Despite its title, The Italian is Russian. The title derives from a nickname Vanya (Kolya Spiridonov), the film’s 6-year-old protagonist, is given by his fellow “inmates” at a rural Russian orphanage after he is selected for adoption by an Italian couple. The couple comes to visit the orphanage to meet Vanya. They seem to be lovely, warm, prosperous people. They leave with a promise to come back for Vanya in two months, as soon as the paperwork clears. The other kids, with a mix of rueful envy and empathetic admiration, immediately start calling Vanya “the Italian.”

The adoption is a gift — Vanya’s a lucky one. But the two-month gap is enough time to instill doubts in him. First, there’s gossip from another boy about “good foreigners and bad foreigners,” with the bad ones allegedly adopting children only to harvest their organs. This doesn’t do too much to shake Vanya’s interest in being adopted. But soon after, a woman shows up at the orphanage searching for the son she’d abandoned years before. But she’s too late. A foreign couple has recently adopted him. That night, as the boys in Vanya’s room are being put to bed, one boy asks the older girl who is turning off the lights, “But how will she find [her son] now?” And as every boy in the room looks up, it’s clear they’re all really thinking the same thing: Will my mother come back looking for me?

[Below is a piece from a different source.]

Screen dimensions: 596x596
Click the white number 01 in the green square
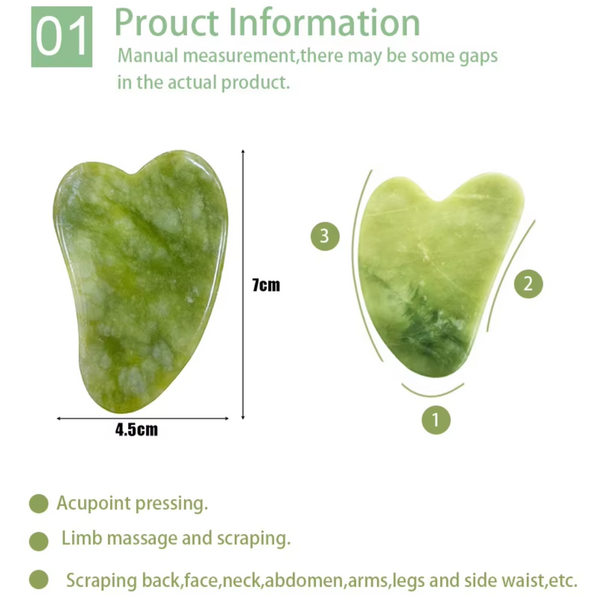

Vanya worries about this, and despite constant counsel from older kids that his real mother will never come and he is very lucky to be adopted, Vanya decides to pursue his birth mother at all costs, which includes an escape from the orphanage.

The Italian is yet another foreign-language flick that’s a nod-to-neorealism children’s story. These types of movies make up an unusually large percentage of foreign-language movies that get widespread American distribution. Perhaps it’s because the plight of a child has a particularly universal emotional grip, one that cuts through language and cultural barriers in ways that other stories don’t. And perhaps it’s because Hollywood studios, and, really, the U.S. indie scene as well, seem incapable of making these kinds of movies.

But as gripping as Vanya’s personal story is and as pure and charismatic a performance as bright-eyed, towheaded young Spiridonov gives, The Italian works best in terms of its bigger picture: its detailed, absorbing depiction of a self-sustaining, Dickensian kid culture within the orphanage (one ruled with an iron-fisted collectivism that seems to be culturally specific) and the bleak post-collapse Russian backdrop the story plays out against.

As the story progresses, a disconnect may emerge between the viewpoint of the film and your own reaction. Director Andrei Kravchuk seems to endorse Vanya’s flight, perhaps instilling in the story a symbolic notion of a broken country healing old wounds. The adoption broker Vanya flees from is a self-serving, low-key Cruella De Vil type, but the adoption itself seems to be very good for him, more so than he — or perhaps Kravchuck — realizes. For much of Vanya’s journey, I found myself helplessly rooting for his capture.